:: GIVEN DATA

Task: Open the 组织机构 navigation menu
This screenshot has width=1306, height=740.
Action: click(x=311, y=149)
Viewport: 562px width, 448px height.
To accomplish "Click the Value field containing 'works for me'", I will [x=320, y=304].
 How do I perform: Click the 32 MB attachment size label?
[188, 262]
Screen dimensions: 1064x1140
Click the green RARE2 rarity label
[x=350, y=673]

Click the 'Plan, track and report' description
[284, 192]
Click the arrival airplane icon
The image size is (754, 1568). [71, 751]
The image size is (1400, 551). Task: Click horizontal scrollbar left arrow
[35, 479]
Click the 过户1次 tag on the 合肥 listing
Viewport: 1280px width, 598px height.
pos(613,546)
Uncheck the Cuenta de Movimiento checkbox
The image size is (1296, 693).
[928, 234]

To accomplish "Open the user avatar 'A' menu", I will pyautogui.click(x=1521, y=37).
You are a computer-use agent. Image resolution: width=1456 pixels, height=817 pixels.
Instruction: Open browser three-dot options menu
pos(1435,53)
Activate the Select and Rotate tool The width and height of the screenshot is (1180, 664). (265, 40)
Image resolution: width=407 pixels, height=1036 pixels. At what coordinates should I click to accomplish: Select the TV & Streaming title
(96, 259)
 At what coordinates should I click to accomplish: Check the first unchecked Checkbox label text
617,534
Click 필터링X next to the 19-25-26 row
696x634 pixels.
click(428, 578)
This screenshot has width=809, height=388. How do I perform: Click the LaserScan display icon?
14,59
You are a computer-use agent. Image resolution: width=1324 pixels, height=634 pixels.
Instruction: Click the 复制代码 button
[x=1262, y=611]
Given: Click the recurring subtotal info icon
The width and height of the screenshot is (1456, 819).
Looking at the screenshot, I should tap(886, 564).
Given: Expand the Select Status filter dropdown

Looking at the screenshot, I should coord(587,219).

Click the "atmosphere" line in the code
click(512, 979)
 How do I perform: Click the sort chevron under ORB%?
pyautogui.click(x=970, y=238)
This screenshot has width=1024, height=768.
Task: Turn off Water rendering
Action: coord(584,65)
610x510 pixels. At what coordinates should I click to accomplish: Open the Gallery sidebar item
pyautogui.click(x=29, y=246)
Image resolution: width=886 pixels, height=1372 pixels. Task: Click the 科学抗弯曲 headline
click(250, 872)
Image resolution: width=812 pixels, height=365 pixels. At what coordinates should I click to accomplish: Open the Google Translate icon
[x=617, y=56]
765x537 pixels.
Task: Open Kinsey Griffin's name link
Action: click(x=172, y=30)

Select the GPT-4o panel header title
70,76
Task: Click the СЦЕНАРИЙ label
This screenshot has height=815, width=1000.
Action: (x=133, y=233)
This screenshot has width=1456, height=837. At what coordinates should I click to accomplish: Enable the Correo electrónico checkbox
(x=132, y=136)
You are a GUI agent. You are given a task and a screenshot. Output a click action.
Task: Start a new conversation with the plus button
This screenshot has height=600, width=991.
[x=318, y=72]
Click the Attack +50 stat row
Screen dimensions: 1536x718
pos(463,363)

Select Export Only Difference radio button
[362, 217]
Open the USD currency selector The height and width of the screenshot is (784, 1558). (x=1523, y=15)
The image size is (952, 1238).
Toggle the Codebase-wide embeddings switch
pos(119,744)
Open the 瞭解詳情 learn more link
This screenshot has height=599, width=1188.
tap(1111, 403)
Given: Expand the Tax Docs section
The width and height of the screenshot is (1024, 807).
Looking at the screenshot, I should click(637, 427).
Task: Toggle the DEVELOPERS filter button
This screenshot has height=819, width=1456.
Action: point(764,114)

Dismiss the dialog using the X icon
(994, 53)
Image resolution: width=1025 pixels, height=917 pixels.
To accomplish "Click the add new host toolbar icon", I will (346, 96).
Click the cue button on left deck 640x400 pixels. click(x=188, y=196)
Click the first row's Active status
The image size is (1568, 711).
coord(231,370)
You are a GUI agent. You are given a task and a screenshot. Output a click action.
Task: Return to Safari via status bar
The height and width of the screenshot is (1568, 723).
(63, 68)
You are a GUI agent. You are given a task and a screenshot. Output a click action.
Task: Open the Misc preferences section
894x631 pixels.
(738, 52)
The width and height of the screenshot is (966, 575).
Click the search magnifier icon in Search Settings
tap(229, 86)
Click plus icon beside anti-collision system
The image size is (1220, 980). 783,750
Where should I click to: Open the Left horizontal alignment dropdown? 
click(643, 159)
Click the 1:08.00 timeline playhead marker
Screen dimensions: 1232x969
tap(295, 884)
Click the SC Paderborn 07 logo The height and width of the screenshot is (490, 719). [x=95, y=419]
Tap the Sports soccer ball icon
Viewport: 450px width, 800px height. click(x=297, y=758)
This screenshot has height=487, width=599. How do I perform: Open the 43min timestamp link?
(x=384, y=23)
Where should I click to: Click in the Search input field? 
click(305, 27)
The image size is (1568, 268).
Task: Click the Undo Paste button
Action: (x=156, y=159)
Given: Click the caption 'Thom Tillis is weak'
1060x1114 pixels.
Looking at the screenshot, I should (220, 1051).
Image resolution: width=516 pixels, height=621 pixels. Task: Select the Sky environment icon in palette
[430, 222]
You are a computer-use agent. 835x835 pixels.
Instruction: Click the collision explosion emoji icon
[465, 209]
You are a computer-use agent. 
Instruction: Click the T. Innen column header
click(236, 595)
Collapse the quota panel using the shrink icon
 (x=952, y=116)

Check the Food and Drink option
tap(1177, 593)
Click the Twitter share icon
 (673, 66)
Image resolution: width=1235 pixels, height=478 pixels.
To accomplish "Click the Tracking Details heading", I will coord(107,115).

::::

_WHAT TO WORK ON_: A faithful, complete copy of the entries above is required.

_SOLUTION FOR THIS PROBLEM_:
Task: Open the 组织机构 navigation menu
This screenshot has width=1306, height=740.
Action: click(x=311, y=149)
Viewport: 562px width, 448px height.
To accomplish "Click the Value field containing 'works for me'", I will [x=320, y=304].
 How do I perform: Click the 32 MB attachment size label?
[188, 262]
Screen dimensions: 1064x1140
Click the green RARE2 rarity label
[x=350, y=673]

Click the 'Plan, track and report' description
[284, 192]
Click the arrival airplane icon
The image size is (754, 1568). [71, 751]
The image size is (1400, 551). Task: Click horizontal scrollbar left arrow
[35, 479]
Click the 过户1次 tag on the 合肥 listing
Viewport: 1280px width, 598px height.
pos(613,546)
Uncheck the Cuenta de Movimiento checkbox
The image size is (1296, 693).
[928, 234]

To accomplish "Open the user avatar 'A' menu", I will pyautogui.click(x=1521, y=37).
You are a computer-use agent. Image resolution: width=1456 pixels, height=817 pixels.
Instruction: Open browser three-dot options menu
pos(1435,53)
Activate the Select and Rotate tool The width and height of the screenshot is (1180, 664). (265, 40)
Image resolution: width=407 pixels, height=1036 pixels. At what coordinates should I click to accomplish: Select the TV & Streaming title
(96, 259)
 At what coordinates should I click to accomplish: Check the first unchecked Checkbox label text
617,534
Click 필터링X next to the 19-25-26 row
696x634 pixels.
click(428, 578)
This screenshot has width=809, height=388. How do I perform: Click the LaserScan display icon?
14,59
You are a computer-use agent. Image resolution: width=1324 pixels, height=634 pixels.
Instruction: Click the 复制代码 button
[x=1262, y=611]
Given: Click the recurring subtotal info icon
The width and height of the screenshot is (1456, 819).
Looking at the screenshot, I should tap(886, 564).
Given: Expand the Select Status filter dropdown

Looking at the screenshot, I should coord(587,219).

Click the "atmosphere" line in the code
click(512, 979)
 How do I perform: Click the sort chevron under ORB%?
pyautogui.click(x=970, y=238)
This screenshot has width=1024, height=768.
Task: Turn off Water rendering
Action: coord(584,65)
610x510 pixels. At what coordinates should I click to accomplish: Open the Gallery sidebar item
pyautogui.click(x=29, y=246)
Image resolution: width=886 pixels, height=1372 pixels. Task: Click the 科学抗弯曲 headline
click(250, 872)
Image resolution: width=812 pixels, height=365 pixels. At what coordinates should I click to accomplish: Open the Google Translate icon
[x=617, y=56]
765x537 pixels.
Task: Open Kinsey Griffin's name link
Action: click(x=172, y=30)

Select the GPT-4o panel header title
70,76
Task: Click the СЦЕНАРИЙ label
This screenshot has height=815, width=1000.
Action: (x=133, y=233)
This screenshot has width=1456, height=837. At what coordinates should I click to accomplish: Enable the Correo electrónico checkbox
(x=132, y=136)
You are a GUI agent. You are given a task and a screenshot. Output a click action.
Task: Start a new conversation with the plus button
This screenshot has height=600, width=991.
[x=318, y=72]
Click the Attack +50 stat row
Screen dimensions: 1536x718
pos(463,363)

Select Export Only Difference radio button
[362, 217]
Open the USD currency selector The height and width of the screenshot is (784, 1558). (x=1523, y=15)
The image size is (952, 1238).
Toggle the Codebase-wide embeddings switch
pos(119,744)
Open the 瞭解詳情 learn more link
This screenshot has height=599, width=1188.
tap(1111, 403)
Given: Expand the Tax Docs section
The width and height of the screenshot is (1024, 807).
Looking at the screenshot, I should click(637, 427).
Task: Toggle the DEVELOPERS filter button
This screenshot has height=819, width=1456.
Action: point(764,114)

Dismiss the dialog using the X icon
(994, 53)
Image resolution: width=1025 pixels, height=917 pixels.
To accomplish "Click the add new host toolbar icon", I will (346, 96).
Click the cue button on left deck 640x400 pixels. click(x=188, y=196)
Click the first row's Active status
The image size is (1568, 711).
coord(231,370)
You are a GUI agent. You are given a task and a screenshot. Output a click action.
Task: Return to Safari via status bar
The height and width of the screenshot is (1568, 723).
(63, 68)
You are a GUI agent. You are given a task and a screenshot. Output a click action.
Task: Open the Misc preferences section
894x631 pixels.
(738, 52)
The width and height of the screenshot is (966, 575).
Click the search magnifier icon in Search Settings
tap(229, 86)
Click plus icon beside anti-collision system
The image size is (1220, 980). 783,750
Where should I click to: Open the Left horizontal alignment dropdown? 
click(643, 159)
Click the 1:08.00 timeline playhead marker
Screen dimensions: 1232x969
tap(295, 884)
Click the SC Paderborn 07 logo The height and width of the screenshot is (490, 719). [x=95, y=419]
Tap the Sports soccer ball icon
Viewport: 450px width, 800px height. click(x=297, y=758)
This screenshot has height=487, width=599. How do I perform: Open the 43min timestamp link?
(x=384, y=23)
Where should I click to: Click in the Search input field? 
click(305, 27)
The image size is (1568, 268).
Task: Click the Undo Paste button
Action: (x=156, y=159)
Given: Click the caption 'Thom Tillis is weak'
1060x1114 pixels.
Looking at the screenshot, I should (220, 1051).
Image resolution: width=516 pixels, height=621 pixels. Task: Select the Sky environment icon in palette
[430, 222]
You are a computer-use agent. 835x835 pixels.
Instruction: Click the collision explosion emoji icon
[465, 209]
You are a computer-use agent. 
Instruction: Click the T. Innen column header
click(236, 595)
Collapse the quota panel using the shrink icon
 (x=952, y=116)

Check the Food and Drink option
tap(1177, 593)
Click the Twitter share icon
 (673, 66)
Image resolution: width=1235 pixels, height=478 pixels.
To accomplish "Click the Tracking Details heading", I will coord(107,115).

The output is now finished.